Fair play, onestà, lealtà

ONESTÀ:

Il sudanese preferisce impostare le sue relazioni su basi armoniche, comunicativamente produttive, amichevoli. In grande generalizzazione, ciò rientra nella sua natura ed è per questo che gli stranieri nella maggior parte dei casi si sentono in Sudan molto ben accolti.

Il sudanese è onesto, affidabile nella sua parola, magari disorganizzato e meno capace di imbastire strategie di lungo periodo – cosa che potrebbe generare imprevisti e cambi di programma – ma in genere ciò non accade per disonestà. Nei negoziati, nelle relazioni personali e professionali il sudanese mantiene alto sia il livello di onestà comportamentale che concettuale, cosa che facilita il rapporto con la diversità.

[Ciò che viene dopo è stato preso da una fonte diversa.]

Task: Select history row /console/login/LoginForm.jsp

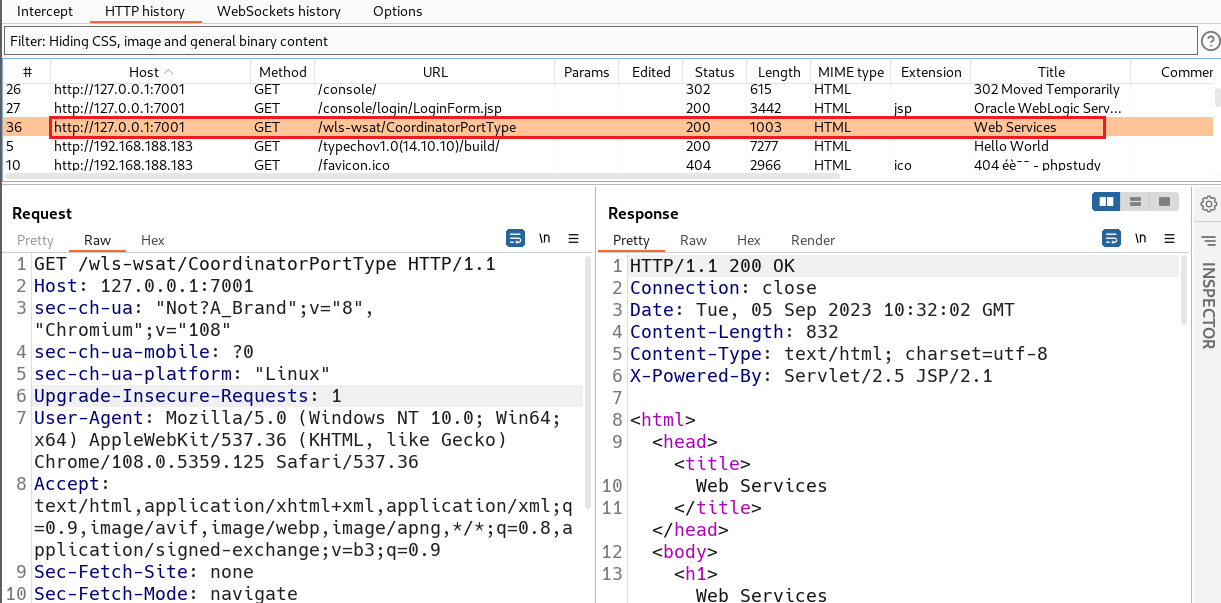Action: tap(610, 108)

Forse sono più la discrezione e la timidezza a creare qualche ostacolo ad una profonda ed immediata conoscenza del sudanese. Nei primi incontri conoscitivi, in genere, i sudanesi non si lanciano in grandi condivisioni personali né forniscono informazioni esaustive su di sè o sulle tematiche su cui sono interrogati. Trattasi, ripetiamo, di riservatezza in un quadro di onestà e di veridicità nei rapporti umani.

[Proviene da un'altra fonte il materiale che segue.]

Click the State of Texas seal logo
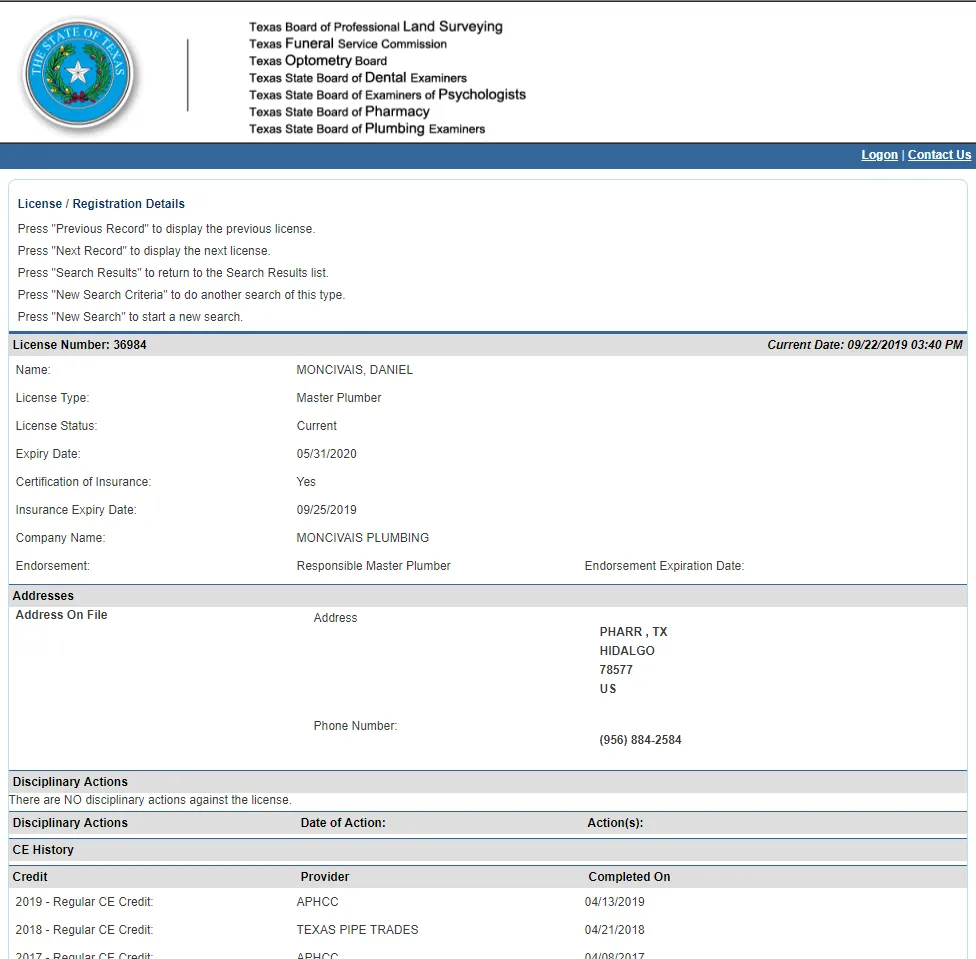This screenshot has height=959, width=976. 77,75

Nel commercio, nel rapporto interpersonale a scopo professionale, sono molte le testimonianza di persone intervistate che rimandano un’immagine di un sudanese affidabile, sincero e onesto con il quale si desidera continuare a fare affari.

DIGNITÀ:

Il valore della dignità nel mondo arabo e ancora di più in quello musulmano è particolarmente rilevante. Si cerca di evitare la perdita della dignità, che talvolta si manifesta sotto forma di “perdita della faccia” nel corso di una discussione o di un rimprovero.

Chiedere scuse ufficiali, fare ammettere platealmente un errore, umiliare l’interlocutore chiedendo una confessione per un’eventuale malefatta sono pretese che, a differenza di quanto si assiste con molta più frequenza in Italia, non dovrebbero essere perseguite con ostinatezza.

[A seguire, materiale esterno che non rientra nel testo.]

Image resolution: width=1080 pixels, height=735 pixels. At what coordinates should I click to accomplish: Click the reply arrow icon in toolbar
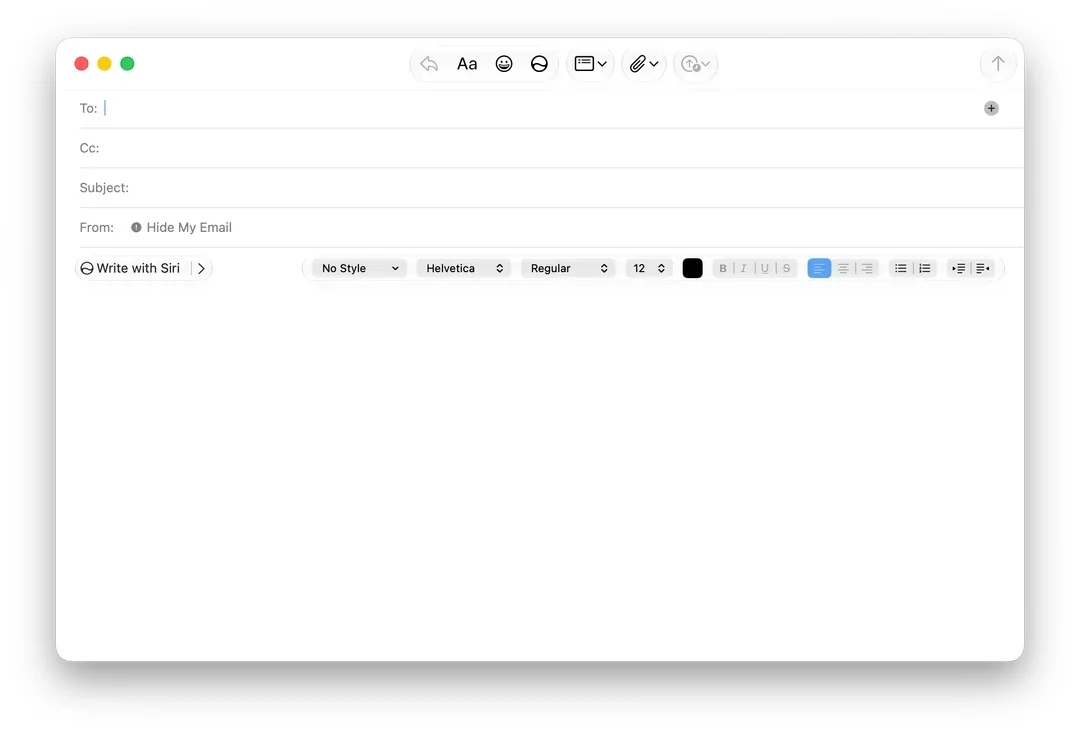[429, 64]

Molto meglio sarebbe l’adozione di correttivi indiretti, di accorgimenti pratici che in qualche modo ristabiliscano la situazione di equilibrio nel confronto, evitando mortificazioni.

La perdita della dignità in fondo è la perdita di onore per un sudanese, davanti al cui rischio è possibile una difesa ad oltranza, anche attraverso la negazione ripetuta di evidenze manifeste.

Per fornire un ulteriore spunto sul tema: un informant italiano della Cooperazione Italiana allo sviluppo ci ha raccontato che, nella fase di ideazione e pianificazione con le autorità locali di un progetto a beneficio delle fasce più deboli della popolazione (in gergo, fasce vulnerabili), queste ultime abbiano richiesto con una certa assertività l’eliminazione dal titolo del progetto del termine “vulnerabile”.

Un modo, forse, per comunicare un disagio rispetto ad un comune senso di dignità sociale.